金银花叶黄酮体外抗氧化能力及对H2O2诱导RAW264.7巨噬细胞损伤的保护作用

摘要

Objective: To evaluate the in vitro antioxidant capacity of flavonoids from Lonicera japonica Thunb. leaves and their protective effect against oxidative damage induced by H2O2in RAW264.7 cells. Methods: Flavonoids from Lonicera japonica Thunb. leave powder were obtained by extraction and purification.

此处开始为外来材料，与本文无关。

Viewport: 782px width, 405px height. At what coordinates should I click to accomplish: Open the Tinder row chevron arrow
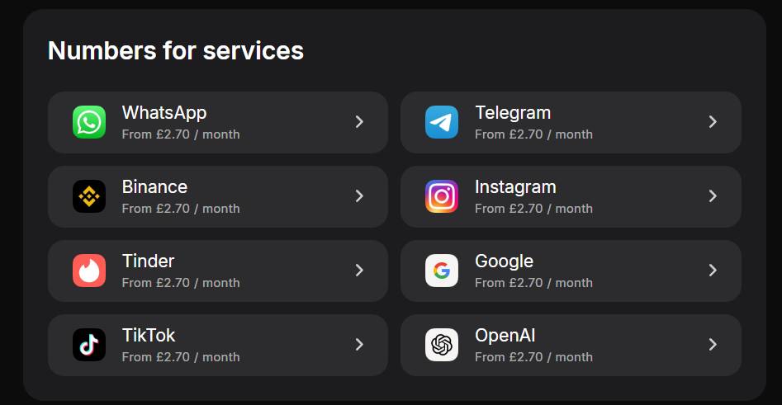pos(359,270)
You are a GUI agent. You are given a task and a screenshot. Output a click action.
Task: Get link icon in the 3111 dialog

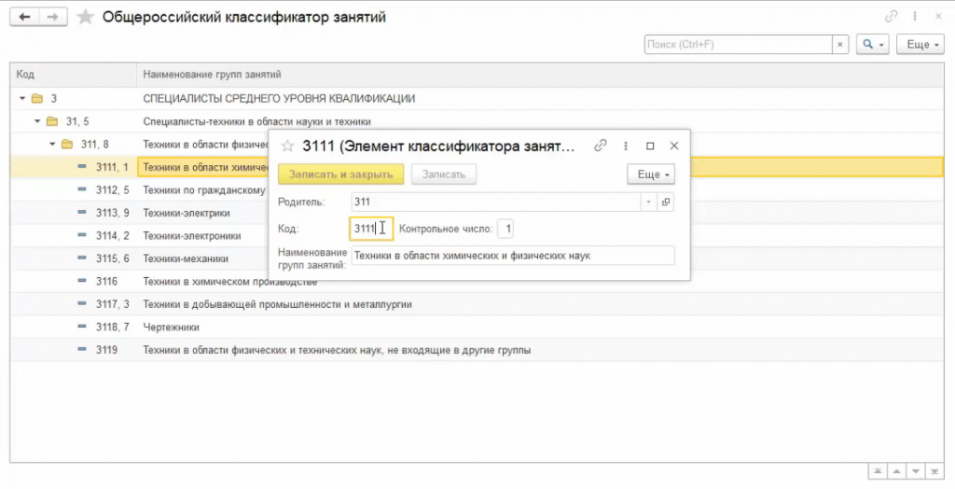pos(602,146)
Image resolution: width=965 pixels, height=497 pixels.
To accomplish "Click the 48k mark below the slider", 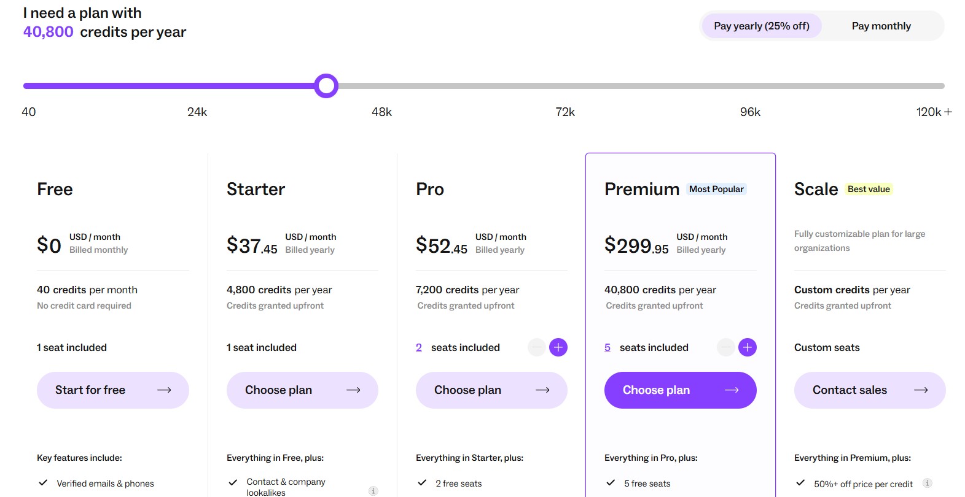I will (x=381, y=112).
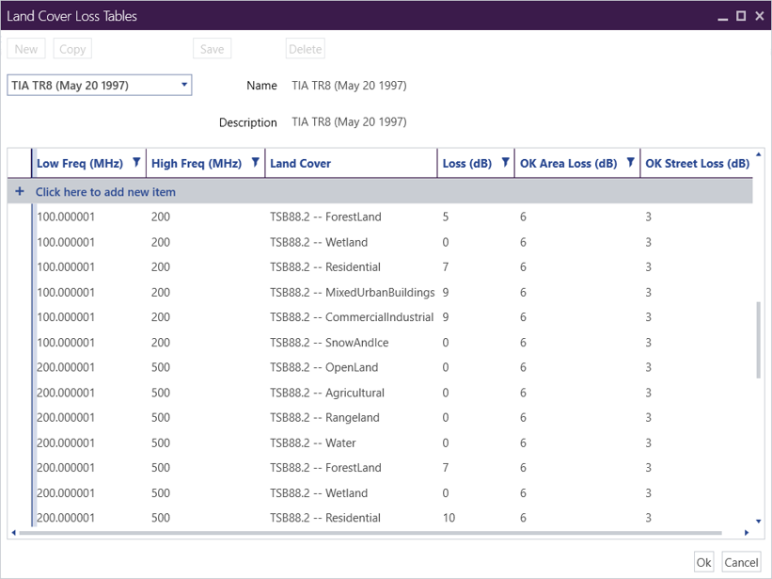Sort by Land Cover column header

coord(301,164)
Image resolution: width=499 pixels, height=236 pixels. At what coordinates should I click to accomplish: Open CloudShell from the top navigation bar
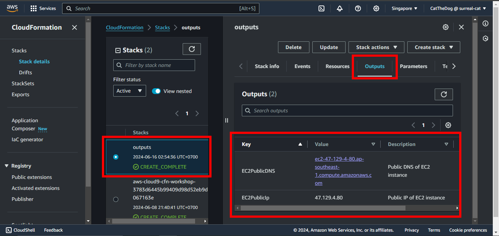click(x=321, y=8)
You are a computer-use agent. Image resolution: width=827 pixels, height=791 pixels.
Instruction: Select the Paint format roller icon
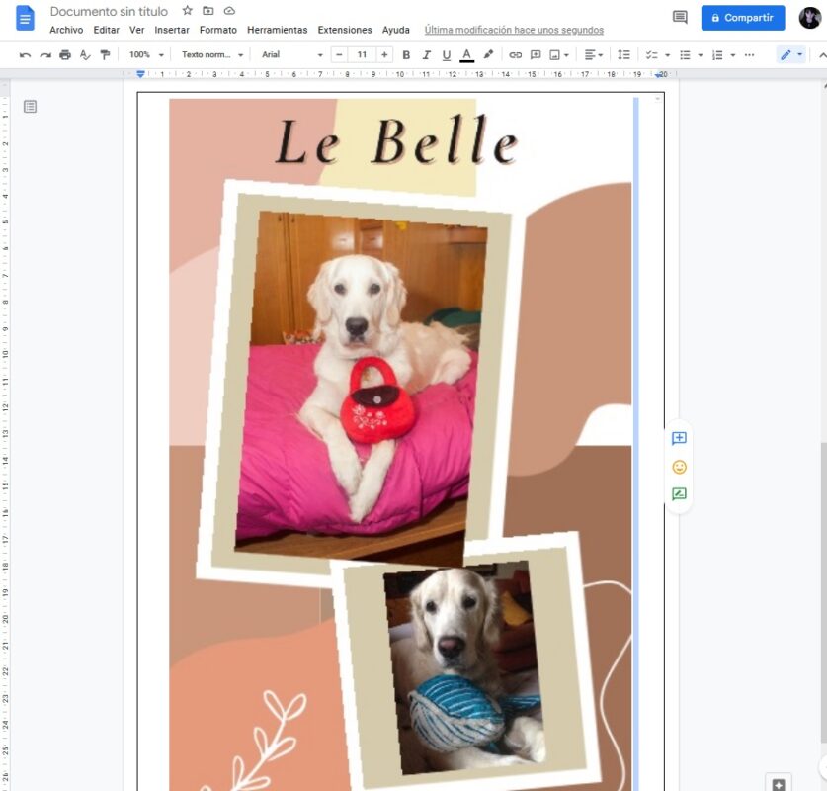(105, 55)
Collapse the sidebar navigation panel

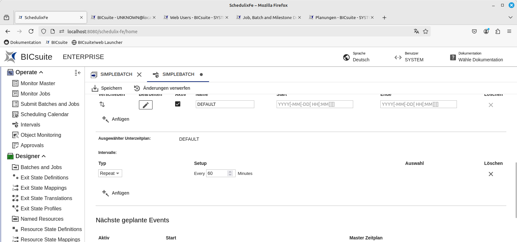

Total reducing power and scavenging capacity against hydroxyl (·OH), superoxide anion (O2-·) and DPPH free radicals were determined by using ascorbic acid as a positive control. RAW264.7 cells were cultured in vitro , and the experiment was divided into blank, model, control, and low-, medium- and high-dose flavonoid groups. RAW264.7 cells were injured by H2O2. The cell viability was measured by the methyl thiazolyl tetrazolium (MTT) assay, and the contents of malondialdehyde (MDA) and glutathione (GSH) and the activities of superoxide dismutase (SOD) and lactate dehydrogenase (LDH) in cells and culture supernatant were determined using commercial kits. Results: The flavonoids at sufficient concentrations had strong total reducing power and free radical scavenging ability equivalent to that of ascorbic acid. The flavonoids from Lonicera japonica Thunb. leaves could protect against H2O2-induced toxicity in RAW 264.7 cells in a dose-dependent manner, reduce MDA content in cells and culture supernatant, improve SOD activity and GSH content and increase intracellular lactate dehydrogenase activity. Conclusion:The flavonoids from Lonicera japonica Thunb. leaves has a strong antioxidant capacity, and can repair H2O2-induced toxicity in RAW264.7 cells likely by regulating cell redox system, scavenging free radicals and enhancing the activity of intracellular antioxidant enzymes.%目的:研究金银花叶黄酮的体外抗氧化能力和对H2O2诱导RAW264.7巨噬细胞损伤的保护作用.方法:金银花叶粉经提取纯化后得到金银花叶黄酮粉,以抗坏血酸为阳性对照,测定金银花叶黄酮的总还原力,对羟自由基、超氧阴离子自由基及1,1-二苯基-2-三硝基苯肼自由基的清除能力.体外培养RAW264.7巨噬细胞,实验分为空白组、模型组、对照组和金银花叶黄酮低、中、高剂量组,用H2O2诱导损伤RAW264.7细胞,噻唑蓝法测定细胞存活率,试剂盒法测定细胞和细胞培养液中丙二醛、谷胱甘肽含量及超氧化物歧化酶、乳酸脱氢酶活力.结果:金银花叶黄酮的总还原力及对各自由基的清除能力较强,并在足够质量浓度下等同于对照品抗坏血酸.金银花叶黄酮呈剂量依赖性保护H2O2引起的RAW264.7细胞的损伤,降低细胞及细胞培养液中丙二醛含量,提高超氧化物歧化酶活力及谷胱甘肽含量,提高细胞内乳酸脱氢酶活力.结论:金银花叶黄酮抗氧化能力较强,可修复H2O2诱导的RAW264.7巨噬细胞的损伤,其作用可能与调节细胞氧化还原系统、清除自由基、提高细胞内抗氧化酶系的活力有关.